North Korea is warning that it will continue to develop its nuclear program, but says it has not envisioned “a military measure like a nuclear test.”
The North Korean Central news Agency quoted a Foreign Ministry spokesman on Tuesday as saying “the North did not have a plan for a nuclear test from the beginning, because it sought to launch a scientific and technical satellite.” The spokesman also said “the road toward a peaceful resolution of the nuclear issue on the Korean peninsula through dialogue and negotiation still exists.”

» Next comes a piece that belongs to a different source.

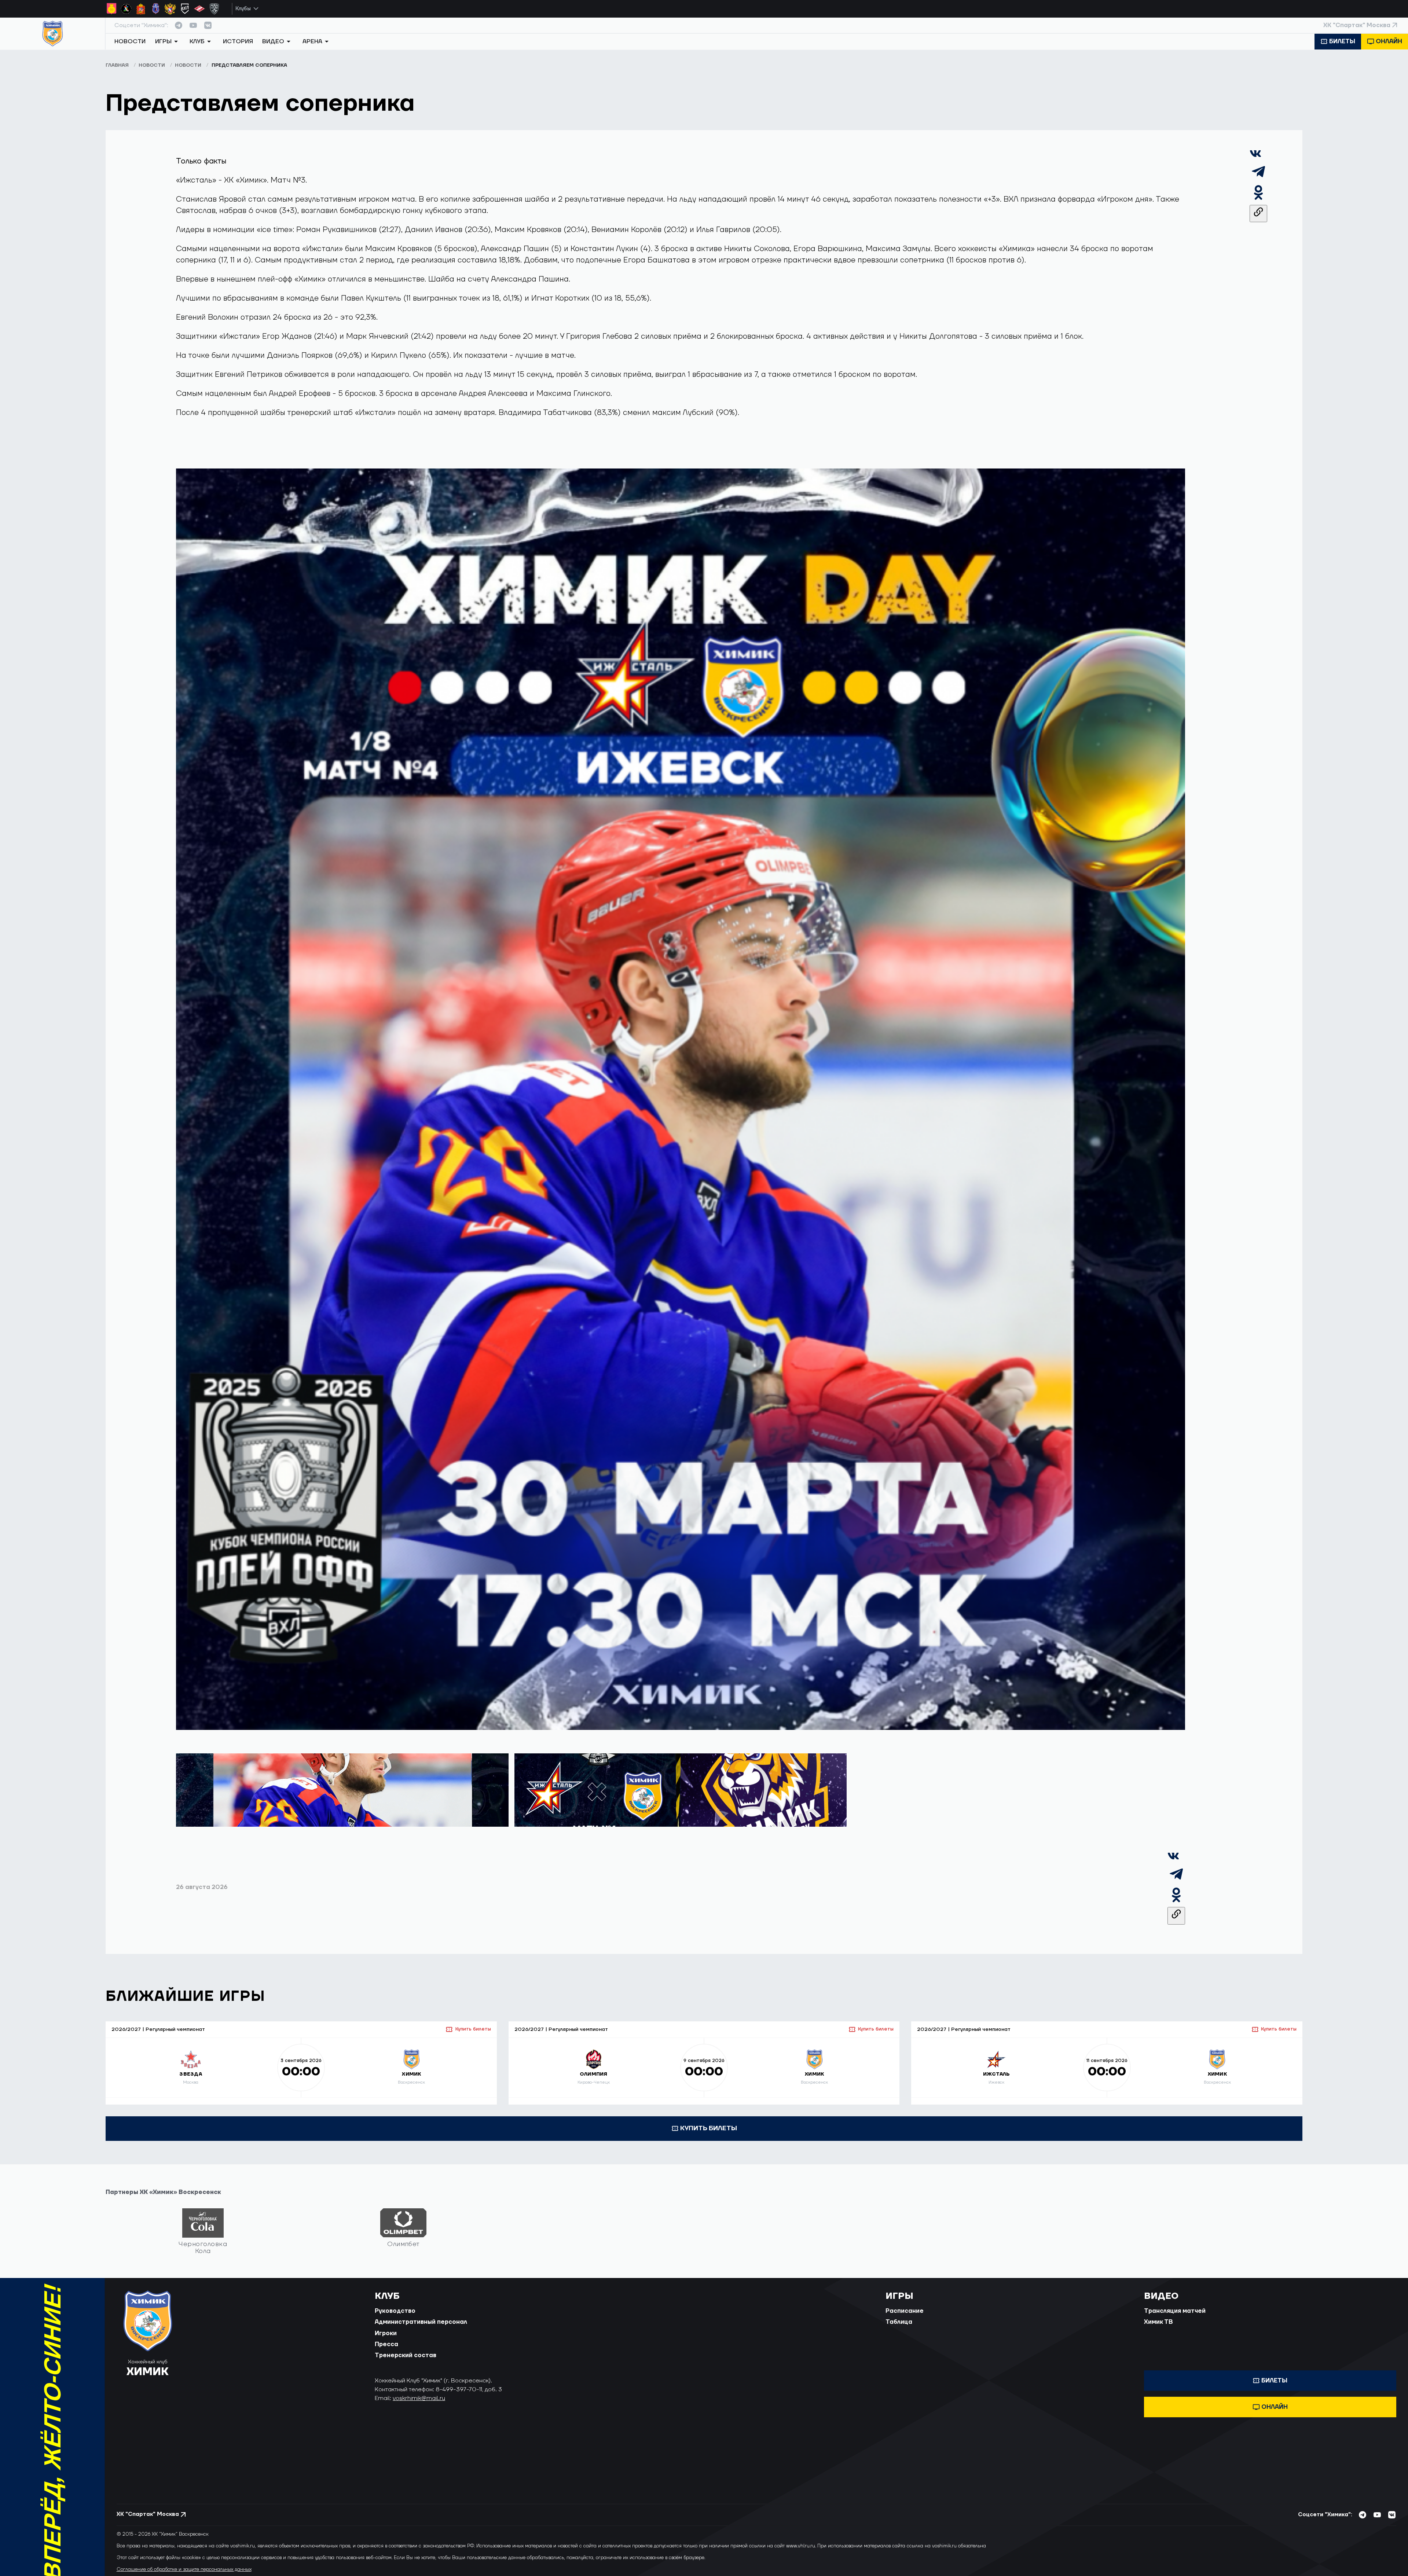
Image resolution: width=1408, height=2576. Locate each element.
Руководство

Pyongyang's statement follows weeks of Western warnings that suggest the North was preparing its third underground nuclear test since 2006. However, Western diplomatic and intelligence sources said late last month that satellite imagery from the suspected launch site in the North did not yet show the presence of equipment necessary to conduct such a test.
Pyongyang's statement came after the Group of Eight world leaders issued a declaration Monday warning of more sanctions against the North if it continues to threaten the stability of the region.
North Korea was the target of widespread international condemnation following a failed rocket launch last month. The United Nations and a host of Western governments accused Pyongyang of using the satellite launch as a pretext for long-range missile testing prohibited under U.N. sanctions.
Weeks after North Korean launch plans were announced in March, South Korea quoted an unidentified intelligence source as saying the North appeared to be preparing for a new weapons test. The source said satellite imagery showed workers digging what appeared to be a new tunnel at the Punggye-ri site. Pyongyang conducted both previous nuclear tests at that site — the first in 2006 and again in 2009.
Tuesday's North Korean statement also said it was preparing unspecified “countermeasures” to respond to the United States, but it did not elaborate.